Metin Bölümü
----
İşçiler kime oy veriyorlar ve oy davranışlarını hangi etkenler belirliyor?
Son 10-15 yılda işçiler giderek artan oranda sağ partilere oy -veriyorlar. Yığınsal bir sağa kayma var diyebiliriz. Kimi konjonktürel sapmalar olmuyor değil. Biri 1995'te öteki 1999'da olmak üzere, üyelerimiz arasında iki "kimlik araştırması" yaptık. İlkiyle karşılaştırıldığında, ikincisine göre, en kazançlı partilerin başında yüzde 74.3'lük artışla Milliyetçi Hareket Partisi (MHP), ikinci sırada yüzde 33.3'lük artışla Demokratik Sol Parti (DSP) geliyordu. En çok kaybeden parti ise yüzde 45.2'lik eksilme ile Cumhuriyet Halk Partisi (CHP) idi. Şimdi burada, toplumsal algıya göre sol veya sosyal-demokrat sayacaksak, DSP'nin yükselişi konjonktüreldi
.
Fazilet Partisi'nin (FP) gerileyişi de öyle. Çünkü ideolojik-politik akımlar bazında bakacaksak, dini ve milliyetçi akımların işçi sınıfı saflarında artan oranda destek bulması istikrarlı bir eğilim. FP'nin kaybı, bir bütün olarak dini eğilimin gerileyişi anlamına gelmiyordu. Kaldı ki, Birleşik Metal-İş sınıfının ortalamasını yansıtmaz. Ortalamada bu eğilimlerin gücü daha yüksek.
Bu kaymanın altında hangi etkenler var?
Bu durumu aynı zamanda işçi sınıfı hareketinin gerilemesi addedeceksek, en başta 12 Eylül'ü ve onun ürünü olan yasal cendereyi zikretmek gerekiyor. Ama her şeyi bununla açıklamak kolaycılık olur. Ne oldu da, böyle büyük bir kayma gerçekleşti? Şunlar oldu:
* İşçi sınıfı hareketinde süreklilik kesintiye uğradı ve deneyini aktarma zinciri koptu.
* Deneyimin taşıyıcısı olacak ileri işçiler kuşağı rolünü oynayamadan sahneden büyük ölçüde çekildi. Bunlar emekli oldular ya da tensikatlarla saf dışı edildiler. Her büyük ekonomik kriz bu gidişata yeni bir ivme kattı. Sonuçta, çok genç ve sınıfın ürettiği değerlere çok yabancı bir işçi sınıfı bileşimi çıktı ortaya.
----
Yönergeler
A - İşçilerin oy davranışını ele alan metne göre şu ifadeler doğru mu: (i) İki kimlik araştırması karşılaştırıldığında en çok kaybeden parti CHP'dir. (ii) FP'nin kaybı, dini eğilimin bir bütün olarak gerilediğini gösterir. (iii) Sağa kaymayı yalnızca 12 Eylül ile açıklamak yeterlidir. Her biri için evet ya da hayır deyin ve karara dayanak olan sözleri metinden aynen alıntılayın.
B - İşçilerin oy davranışını ele alan metinde "Bu kaymanın altında" sözlerinden "aktarma zinciri koptu." sözlerine kadar olan kısmı hiç değiştirmeden yazıya geçirin.
Verilerin bu işle hiçbir ilgisi yok.
----
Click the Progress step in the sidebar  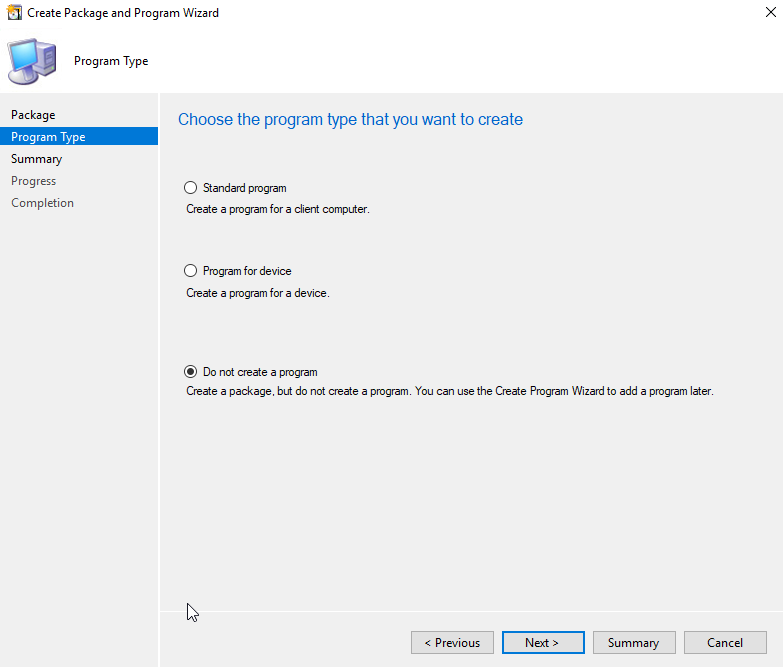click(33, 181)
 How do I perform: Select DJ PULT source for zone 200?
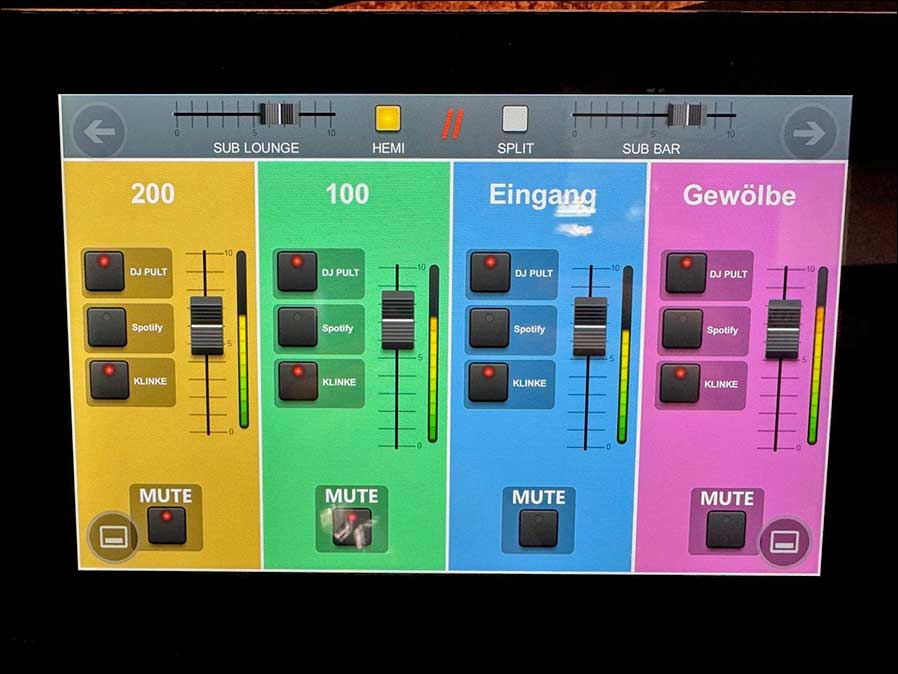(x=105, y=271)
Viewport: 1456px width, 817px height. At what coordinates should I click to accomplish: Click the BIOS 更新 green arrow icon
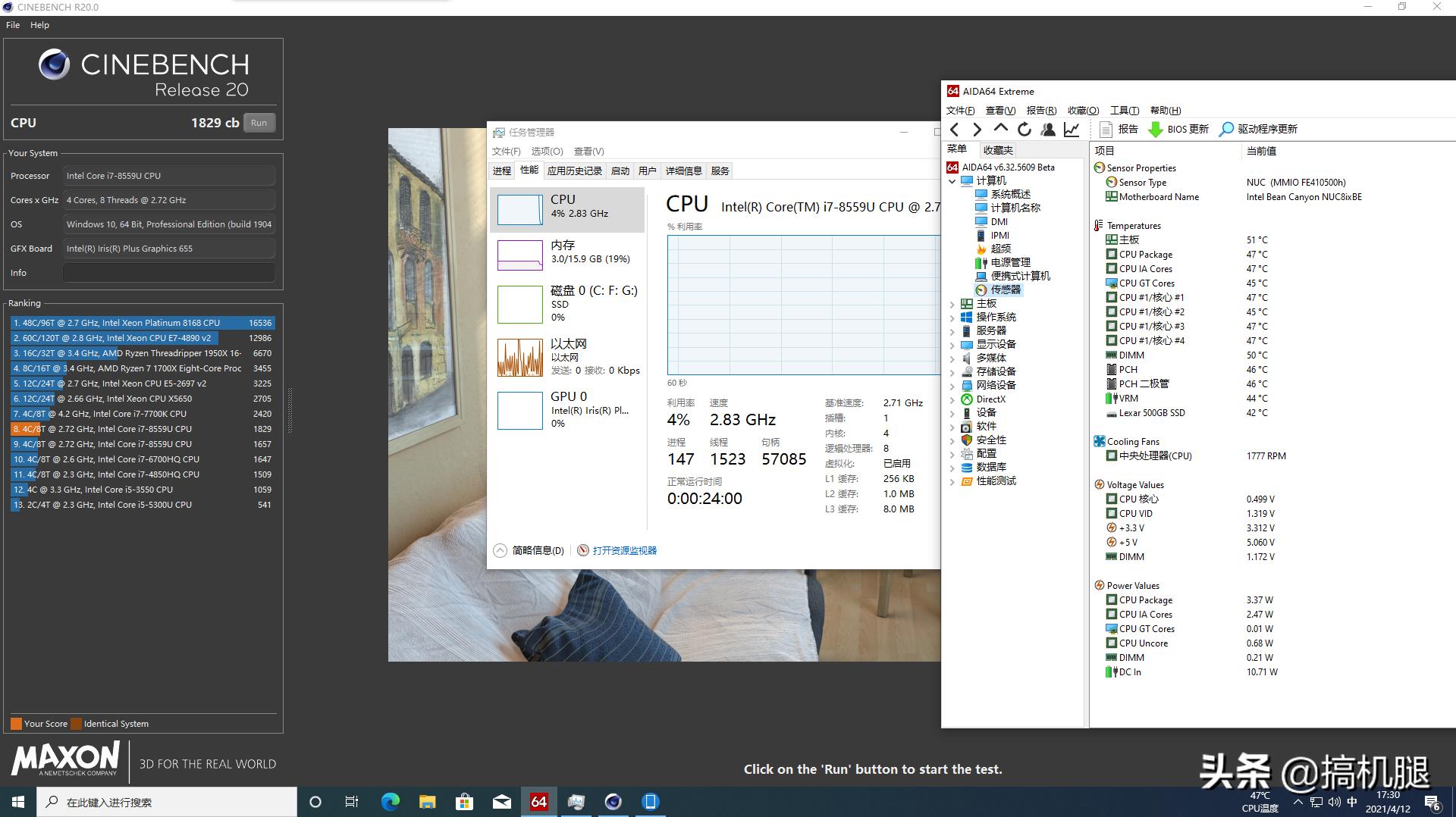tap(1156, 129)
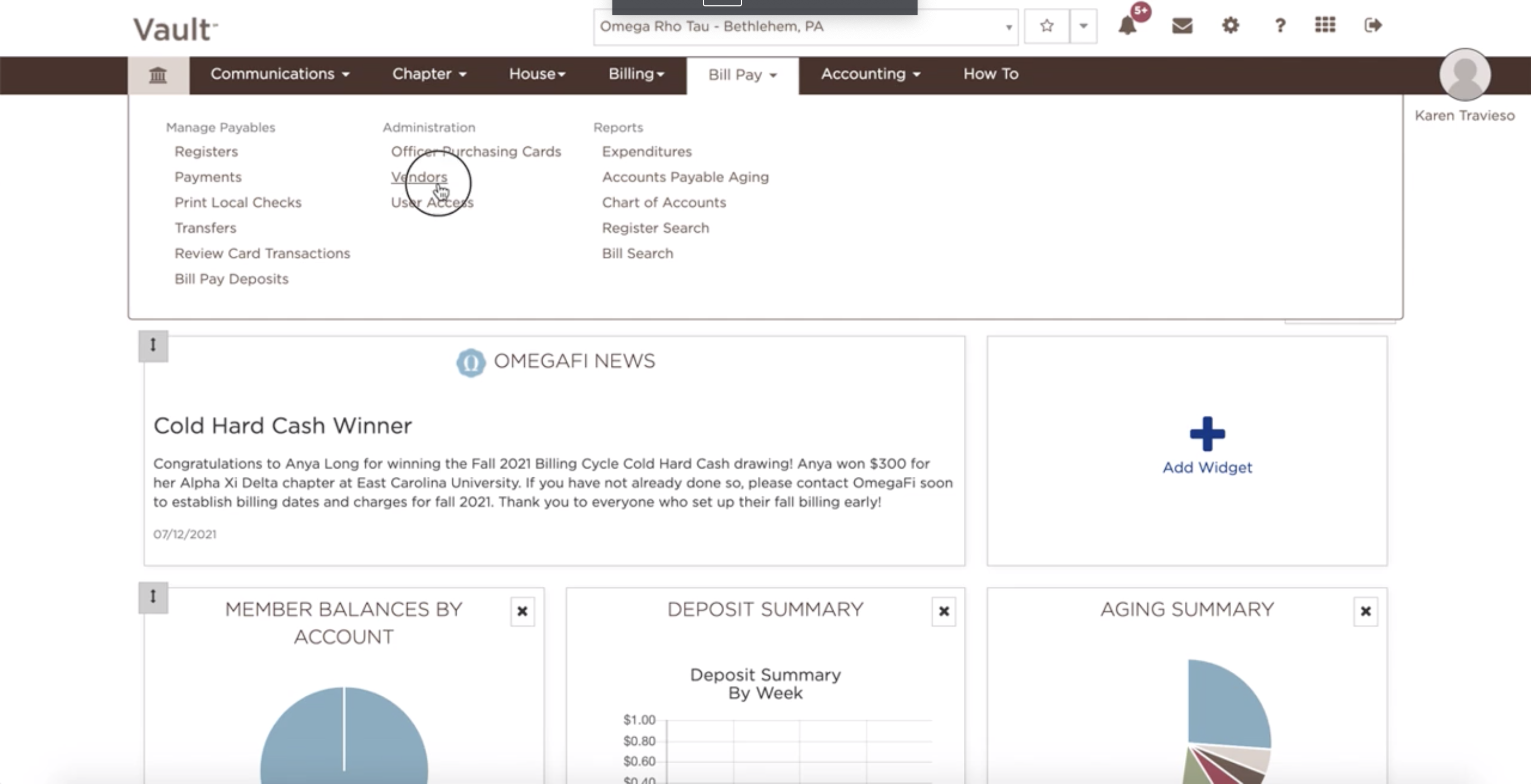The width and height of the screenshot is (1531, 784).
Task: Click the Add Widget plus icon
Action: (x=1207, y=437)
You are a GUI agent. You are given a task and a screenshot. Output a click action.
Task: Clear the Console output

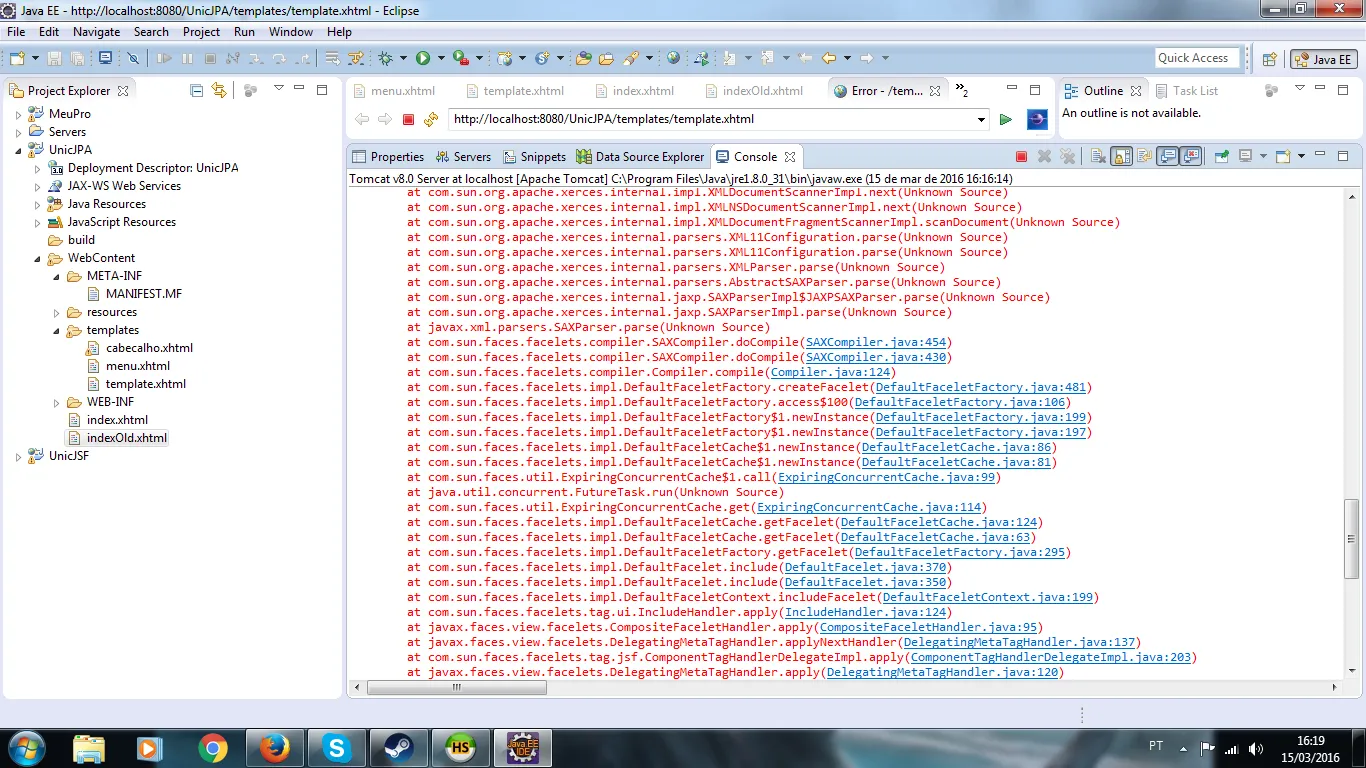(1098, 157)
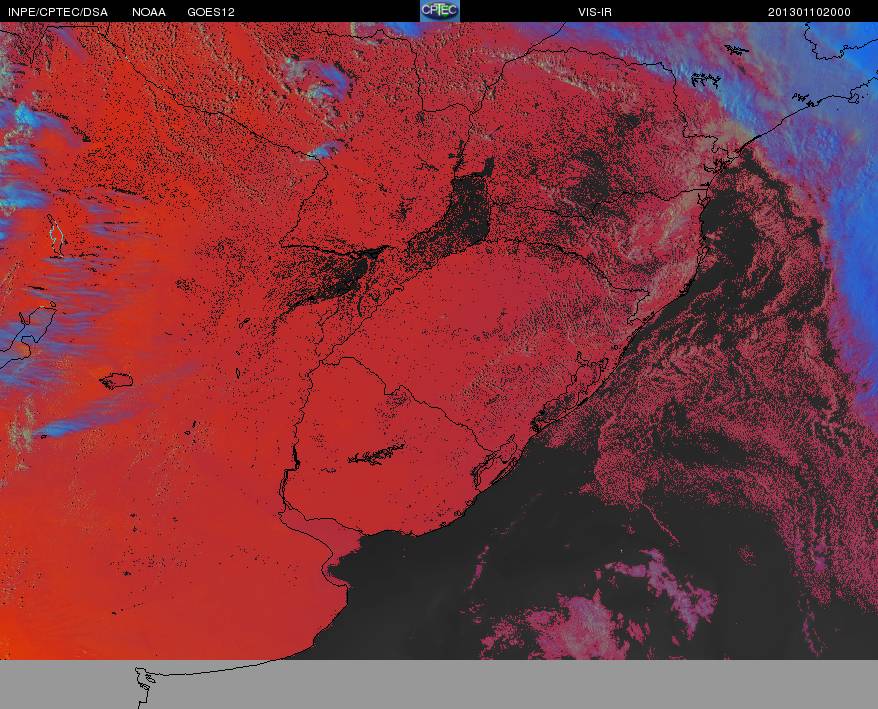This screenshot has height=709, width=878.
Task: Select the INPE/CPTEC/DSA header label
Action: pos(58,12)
----
Görev Yanıtları
A -
(i) Evet: "En çok kaybeden parti ise yüzde 45.2'lik eksilme ile Cumhuriyet Halk Partisi (CHP) idi."
(ii) Hayır: "FP'nin kaybı, bir bütün olarak dini eğilimin gerileyişi anlamına gelmiyordu."
(iii) Hayır: "Ama her şeyi bununla açıklamak kolaycılık olur."

B -
Bu kaymanın altında hangi etkenler var?
Bu durumu aynı zamanda işçi sınıfı hareketinin gerilemesi addedeceksek, en başta 12 Eylül'ü ve onun ürünü olan yasal cendereyi zikretmek gerekiyor. Ama her şeyi bununla açıklamak kolaycılık olur. Ne oldu da, böyle büyük bir kayma gerçekleşti? Şunlar oldu:
* İşçi sınıfı hareketinde süreklilik kesintiye uğradı ve deneyini aktarma zinciri koptu.